● **Textauszug**:
►

Ich fand den letzten Satz absolut treffend. Es beschreibt recht gut das innere Erleben, das uns die Bücher bescheren... .

Viele sind durch und durch Leser und stellen im Laufe ihres Lebens beachtlich Bibliotheken zusammen. Sie sind passioniert und imstande, einen Haufen Geld für ein bestimmtes Buch auszugeben, um für Stunden darin zu versinken und nichts anderes zu tun, als es zu studieren und zu verstehen. (...)
Wer sich eine Bibliothek aufbaut, der baut sich ein ganzes Leben auf. Sie ist nämlich nie die Summe ihrer einzelnen Exemplare.

Eine Erzählfigur nennt sich Delgado, der es bedauert, nicht so viel Zeit zum lesen zu haben, er aber trotzdem seine freie Zeit nicht ungenutzt lässt:

 Ich arbeite nämlich von acht Uhr morgens bis fünf Uhr nachmittags in einer verantwortungsvollen Stellung und kann es kaum abwarten, anschließend hierher zukommen, in meine Höhle (…), um bis zehn Uhr selige Zeit zu verbringen.

So ähnlich sieht bei mir der Alltag auch aus. Auch ich freue mich auf den Abend, um mich in aller Stille zurückzuziehen, um mich literarisch zu vertiefen... . Schön dies auch von anderen zu lesen... . 

Die Hauptfigur in der Erzählung ist für mich Carlos Brauer. Ein absoluter Büchernarr, der es mit seinem Papierhaus ziemlich weit treibt. Darauf komme ich später zu sprechen. Bevor er sich ein Papierhaus gebaut hatte, lebte er in einer Wohnung, wo selbst das Badezimmer mit Büchern bestückt war und er sich angewöhnt hatte, kalt zu duschen, um keinen Wasserdampf zu provozieren... . Er gewöhnte sich an die kalten Duschen, zu allen Jahreszeiten, nicht nur im Sommer. Und er verschenkte sogar sein Auto, um die Garage auch noch als Bibliothek umzufunktionieren.

Er war ein heißhungriger Leser und verbrachte nicht bloß vier Uhr, sondern den größten Teil des Tages und die ganze Nacht mit seinen Büchern. Seine Exemplare waren immer hoffnungsvoll geschrieben.

Bei mir sind es die Wochenenden, die ich bis tief in die Nacht hineinlese. Lästig finde ich die kleinen Alltagspflichten :D. Ohne sie könnte ich mich ganz der Lektüre hinbegeben... .  Ich markiere viele Textstellen, schreibe aber hinterher in mein Lesetagebuch meine Gedanken und Leseerfahrungen auf. 

Doch der arme Brauer hatte eine fürchterliche Plage. Silberfischchen, die ihn fast zum Wahnsinn trieben:

Er hatte Hunderte, vielleicht Tausende davon in seiner Bibliothek. Eine Zeitlang hat der Schadensbegrenzung betrieben indem er alle sechs Monate (…) einen Kammerjäger zum Ausräuchern in seine Wohnung schickte. Sie fingen nämlich an, ihm bedeutende Werke zu zerstören.

Wenn man die ganze Wohnung mit Büchern voll hat, dass die Wände keine Luft mehr zum Atmen haben, dann kann ich mir schon gut vorstellen, dass die Bibliothek als hervorragende Brutstätte  dienen für die unerbetenen Gäste.

◄

● **Ausgewählte Daten**:

►

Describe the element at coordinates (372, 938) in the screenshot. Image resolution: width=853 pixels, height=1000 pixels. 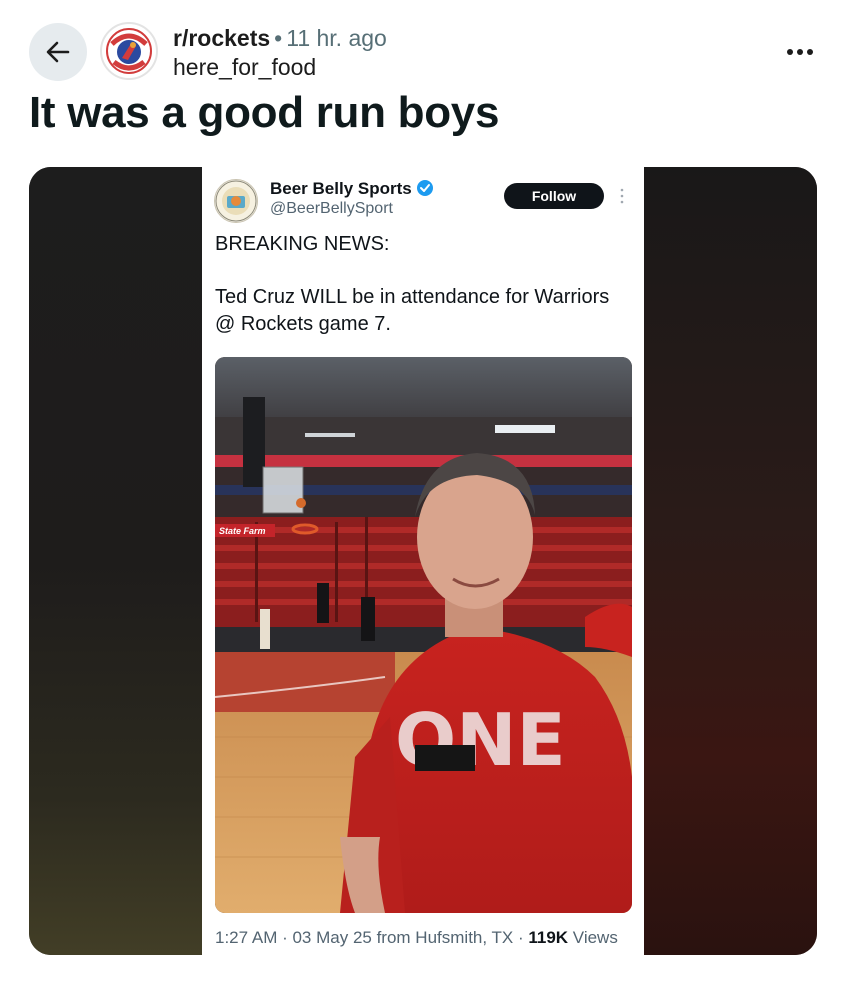
I see `tweet-timestamp: 1:27 AM · 03 May 25 from Hufsmith, TX ·` at that location.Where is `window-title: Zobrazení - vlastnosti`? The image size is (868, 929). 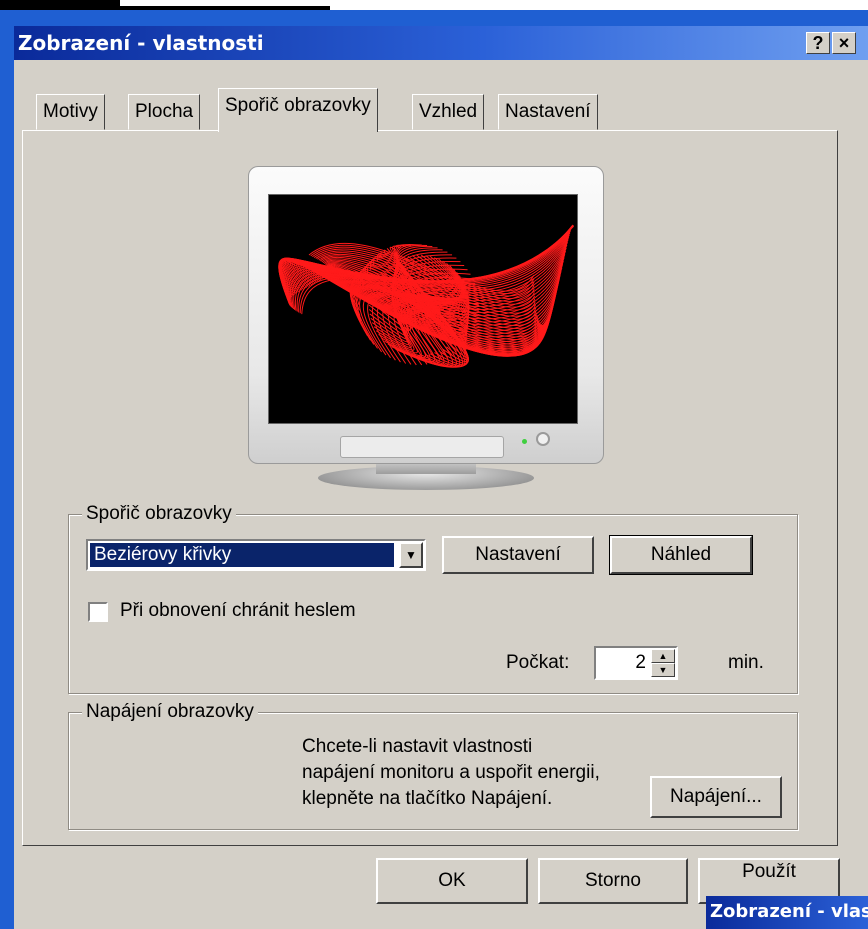
window-title: Zobrazení - vlastnosti is located at coordinates (141, 43).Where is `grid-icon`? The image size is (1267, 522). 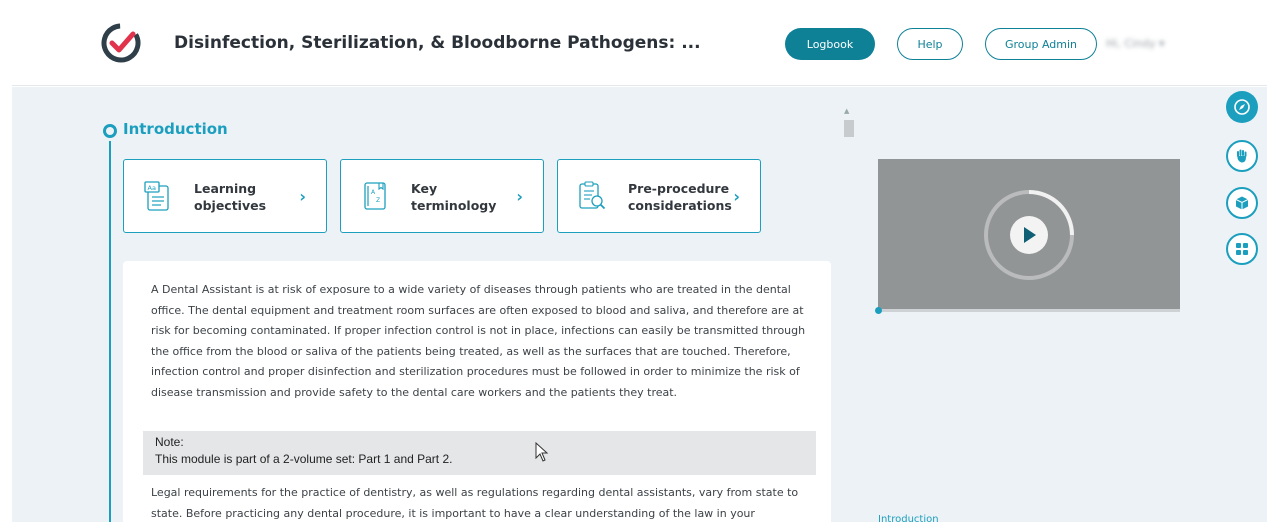 grid-icon is located at coordinates (1242, 249).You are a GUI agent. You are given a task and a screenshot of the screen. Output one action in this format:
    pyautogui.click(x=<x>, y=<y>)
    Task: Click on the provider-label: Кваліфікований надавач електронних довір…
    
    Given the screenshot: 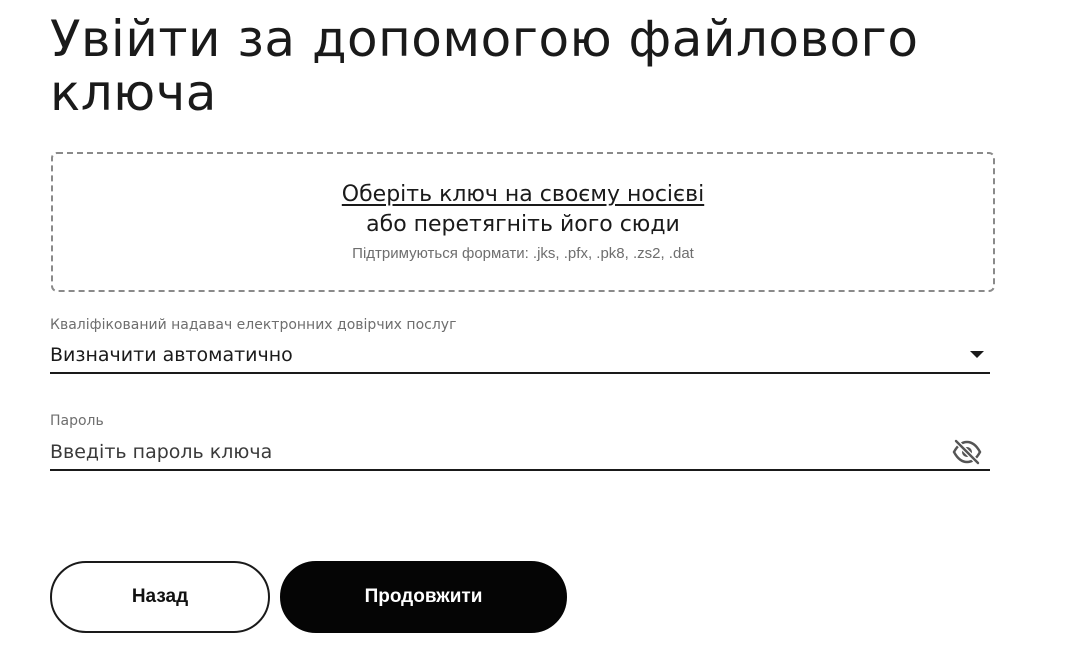 What is the action you would take?
    pyautogui.click(x=254, y=325)
    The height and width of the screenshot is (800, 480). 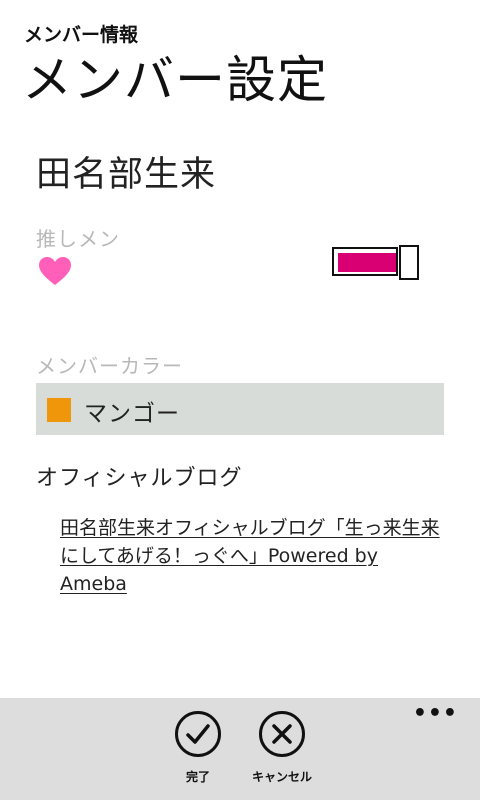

◄

● **Anforderungen der Übung**:
(1) Stimmen die folgenden Aussagen mit dem Text über Carlos Brauers Bibliothek überein? Beantworte jede mit Ja oder Nein und zitiere die entscheidenden Worte wörtlich: (a) Brauer duschte nur im Sommer kalt. (b) Brauer verschenkte sein Auto, um die Garage als Bibliothek zu nutzen. (c) Delgado arbeitet von acht Uhr morgens bis fünf Uhr nachmittags.
(2) Nimm den Text über Carlos Brauers Bibliothek an seinem letzten Satz wieder auf und schreibe ihn weiter.

● **Ergebnisse je Aufgabe**:
(1)
(a) Nein: „Er gewöhnte sich an die kalten Duschen, zu allen Jahreszeiten, nicht nur im Sommer.“
(b) Ja: „Und er verschenkte sogar sein Auto, um die Garage auch noch als Bibliothek umzufunktionieren.“
(c) Ja: „Ich arbeite nämlich von acht Uhr morgens bis fünf Uhr nachmittags“

(2)
Nun komme ich zu dem Papierhaus Brauers. Er zieht um, fährt mit seiner ganzen Bibliothek ans Ufer, um sich mit seinen Büchern ein neues Haus zu bauen. Er engagiert auch einen Maurer... .

Carlos hat den Maurer gebeten, die Pfosten für die Fenster und zwei Türen im Sand zu verankern und ihm aus Stein ein Kamin zu bauen. Als der Kamin auf der einen Seite stand, und Fenster und Türen abgestürzt waren, ließ er ihn Zement anmischen. Und dann-(…) seine Bücher als Ziegelsteine mit dem Zement zu verbauen.
Während der Mauer den Zement anrührte, machte Brauer sich, unter den teils mitleidigen, teils gleichgültigen Blicken des Mannes daran, aus dem Haufen der vom Pferdekarren in den sauberen weißen Sand gekippten Bücher diejenigen auszuwählen, die ihn vor Wind und Wetter schützen sollten.
Ich habe mir das häufig ausgemalt. Wie er hin und her gelaufen sein muss, während die Mauer immer höher wurde, dem Mann einen Borges für die Füllung unter dem Fenster reichte, einen Valejo für die Wand neben der Tür, einen Kafka für oben, einen Kant für die Seite und daneben ein gebundenes Exemplar von Hemingways in einem anderen Land; hierhin einen Cortazar und dorthin den stets voluminösen Vargas Llosa; einen Valle Inclan auf Aristoteles, einen Camus auf Morosoli, und Shakespeare im Mörtel brachte schicksalhaft mit Marlow verbunden; allesamt dazu erkoren, sich als Mauer zu erheben und Schatten zu spenden. (…) Wenigstens konnte er sagen: Sie bleiben meine Freunde. Sie bieten mir ein Dach über dem Kopf im Sommer Schatten. Sie schützen mich vor dem Wind. Die Bücher sind mein Haus. Das konnte ihm niemand nehmen, auch wenn seine Lebensumstände das rudimentäre Niveau erreicht hatten und er auf einem abgelegenen, einsamen Strand gelandet war, weil er die erhabensten Dimension des Buches kennenlernen durfte.

Wie das Buch ausgeht, verrate ich nicht. Für mich nimmt es ein trauriges Ende... .

Ich bin jetzt wenig auf die einzelnen Handlungen und Hintergründer der anderen Figuren eingegangen, da das Buch recht dünn ist und aus dem Klappentext schon reichlich hervorgeht... . Mir waren die Zitate sehr wichtig und meine Erlebnisse zu diesen...

Anmerkung: Textstellen mit Fettdruck wurden durch mich hervorgehoben!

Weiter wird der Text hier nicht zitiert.